Hi! I work on the Mapzen Search team. Glad to hear you like most of what you've seen so far. Your feedback is super useful and I think at least some of it we'll be able to address relatively soon.

1.) We do have a focus point option for autocomplete, with either a soft (will sometimes show you results far away if we think they're really relevant) or a hard (only stuff nearby) radius that can be set. Look at the boundary.circle and focus.point parameters in our /v1/search endpoint docs (https://github.com/pelias/pelias-doc/blob/master/search.md). As you probably realized tuning this for general use is actually quite difficult, but if you're running pelias yourself there's nothing stopping you from tuning to your particular use case. But if you're running your own instance you can also just add a filter by state, since we already have a state field in all our documents.

2.) That's right, even for our datasets that have polygon data (only OSM and Quattroshapes), we just take the center point. This is something we want to add in the future, but it may take a few months at least, since we don't currently have much infrastructure for handling polygon data. We also have another awesome team at Mapzen that is working on a gazetteer project called Who's On First(http://whosonfirst.mapzen.com) that should really help by offering concordance between datasets.

3.) This one's interesting, we should be able to fix it right away because NYC data is generally quite good. Can you check if your building is in OpenStreetMap(http://openstreetmap.org) or OpenAddresses (http://openaddresses.io has a download for the USA, then find the file for NYC)?


Thanks for replying!

(1) Would it be easy to extend to filter by polygon? We want focus + boundary. We never want results that aren't within the boundary, but this is impossible with other geocoders because they will sort arbitrarily even if you specify a focus. For example, if you only want Montana, typing "San Francisco" should not return the city of SF.

• [TASK ITEM] Can you take the geocoding discussion above further, picking up right after its final sentence?

• [MATERIAL SHOWN]
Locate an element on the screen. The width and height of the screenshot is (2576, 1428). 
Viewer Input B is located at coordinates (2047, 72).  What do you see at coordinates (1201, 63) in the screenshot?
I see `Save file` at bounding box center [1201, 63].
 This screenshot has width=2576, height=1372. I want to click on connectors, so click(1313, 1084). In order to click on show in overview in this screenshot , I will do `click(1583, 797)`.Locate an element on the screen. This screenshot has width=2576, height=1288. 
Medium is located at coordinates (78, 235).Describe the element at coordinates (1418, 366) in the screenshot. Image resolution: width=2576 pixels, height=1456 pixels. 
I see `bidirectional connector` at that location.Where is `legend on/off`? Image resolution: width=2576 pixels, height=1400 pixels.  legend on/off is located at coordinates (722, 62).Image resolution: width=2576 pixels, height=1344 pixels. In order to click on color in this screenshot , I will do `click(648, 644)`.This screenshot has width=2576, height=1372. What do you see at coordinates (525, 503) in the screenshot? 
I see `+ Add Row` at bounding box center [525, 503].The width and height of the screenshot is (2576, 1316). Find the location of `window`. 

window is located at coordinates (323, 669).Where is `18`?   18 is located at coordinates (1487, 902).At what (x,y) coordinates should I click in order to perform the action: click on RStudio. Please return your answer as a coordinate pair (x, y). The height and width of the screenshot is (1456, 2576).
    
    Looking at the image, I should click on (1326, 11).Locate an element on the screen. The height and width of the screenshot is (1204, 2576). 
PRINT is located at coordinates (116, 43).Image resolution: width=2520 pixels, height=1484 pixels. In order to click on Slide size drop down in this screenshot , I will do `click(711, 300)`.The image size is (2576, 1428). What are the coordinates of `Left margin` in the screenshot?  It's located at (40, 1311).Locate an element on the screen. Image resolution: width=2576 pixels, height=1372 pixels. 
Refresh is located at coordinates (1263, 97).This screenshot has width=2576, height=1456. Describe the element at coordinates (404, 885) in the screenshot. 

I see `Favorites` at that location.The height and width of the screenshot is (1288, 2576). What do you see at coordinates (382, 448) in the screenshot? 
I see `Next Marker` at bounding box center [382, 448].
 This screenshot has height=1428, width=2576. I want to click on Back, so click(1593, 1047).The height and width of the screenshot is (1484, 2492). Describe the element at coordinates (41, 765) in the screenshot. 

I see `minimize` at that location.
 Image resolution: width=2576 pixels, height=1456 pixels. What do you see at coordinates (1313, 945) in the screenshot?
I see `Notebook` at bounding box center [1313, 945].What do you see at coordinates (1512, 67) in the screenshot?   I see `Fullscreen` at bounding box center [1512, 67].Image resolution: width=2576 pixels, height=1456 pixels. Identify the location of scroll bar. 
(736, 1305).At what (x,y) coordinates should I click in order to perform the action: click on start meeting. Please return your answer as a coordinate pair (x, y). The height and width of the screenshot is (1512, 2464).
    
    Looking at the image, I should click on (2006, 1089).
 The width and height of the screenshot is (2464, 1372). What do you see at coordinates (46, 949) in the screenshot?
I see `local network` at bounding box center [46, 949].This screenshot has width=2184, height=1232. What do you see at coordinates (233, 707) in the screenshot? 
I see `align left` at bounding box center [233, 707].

• [RESPONSE TO THE TASK]
(2) Is there a possible workaround that's easier to implement? For example, if we can ignore routes (= long roads where no numbered addresses were matched) that's an acceptable compromise until you support returning bounds.

(3) OSM finds it. The map doesn't have a polygon for it, so it's likely captured through interpolation. It matches as "house". I can send you the address privately if you want. OpenAddresses doesn't have it.


1.) Filtering by polygon would be difficult at the moment, although we are actually talking about creating a separate point-in-polygon service (no promises as to when yet :P), since we use it during the process of importing all our data, but the code isn't really generalized (it's at https://github.com/pelias/admin-lookup/ if you did want to take a look). However, adding filtering by state is pretty easy. It works the same way as our country lookup: at import time we do point-in-polygon lookup for countries, states, neighborhoods, etc for everything, and then record that as text fields with a consistent name in the actual documents we put in Elasticsearch. Then you can just query the text field and since the names of countries (we use ISO-3166-1 alpha2/3 codes) and states are pretty well defined, it works quite well.

2.) Not likely for full polygon data, although we are thinking about doing something with TIGER data which has street address ranges for the US. I'm not quite sure what you're trying to accomplish but you're welcome to drop by our gitter room (https://gitter.im/pelias/api) and perhaps we can figure something out.

3.) It's probably poorly tagged data in OSM then, but again, we can chat about it on gitter more if you'd like. We re-import data once a week, so if you wanted to make changes to OSM, they should start showing up by Monday.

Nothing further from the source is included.